- Supplied records -
────────────────
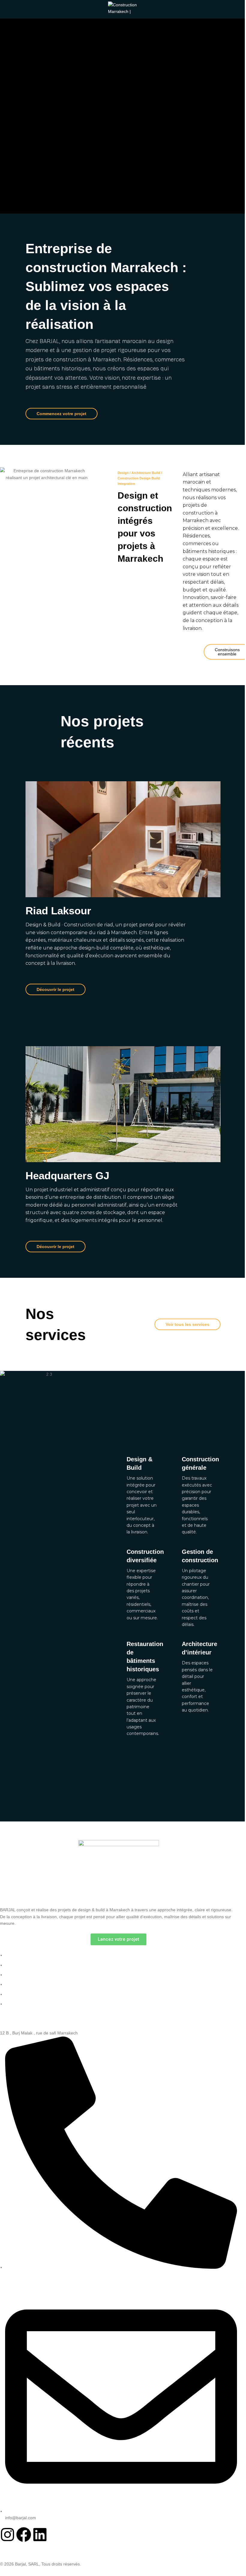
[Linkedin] (39, 2534)
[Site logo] (123, 8)
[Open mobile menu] (7, 9)
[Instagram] (7, 2534)
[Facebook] (23, 2534)
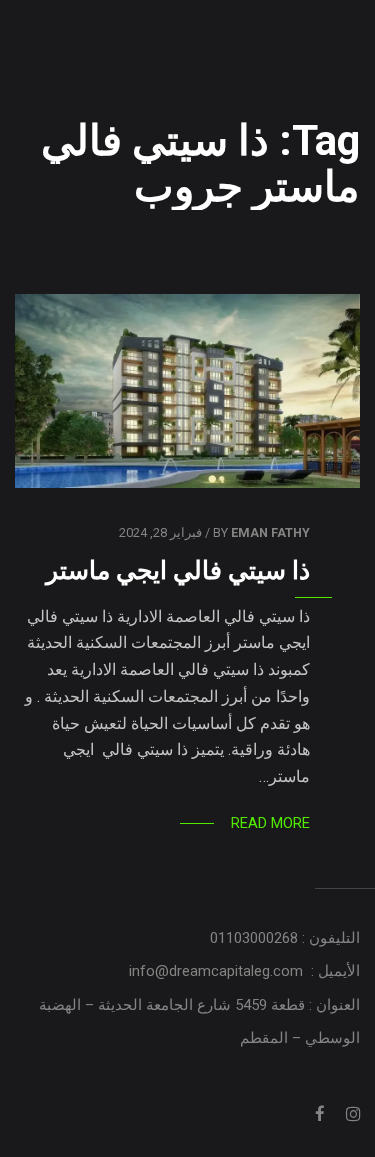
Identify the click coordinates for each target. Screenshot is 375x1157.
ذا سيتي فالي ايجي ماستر (178, 570)
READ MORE (270, 823)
────────────────
- Requirement -
Would you copy all of the data exactly? Keep the pictures out of it.

- Task output -
[Linkedin] (39, 2534)
[Site logo] (123, 8)
[Open mobile menu] (7, 9)
[Instagram] (7, 2534)
[Facebook] (23, 2534)
Identify the click coordinates for each target. Screenshot is 375x1157.
ذا سيتي فالي ايجي ماستر (178, 570)
READ MORE (270, 823)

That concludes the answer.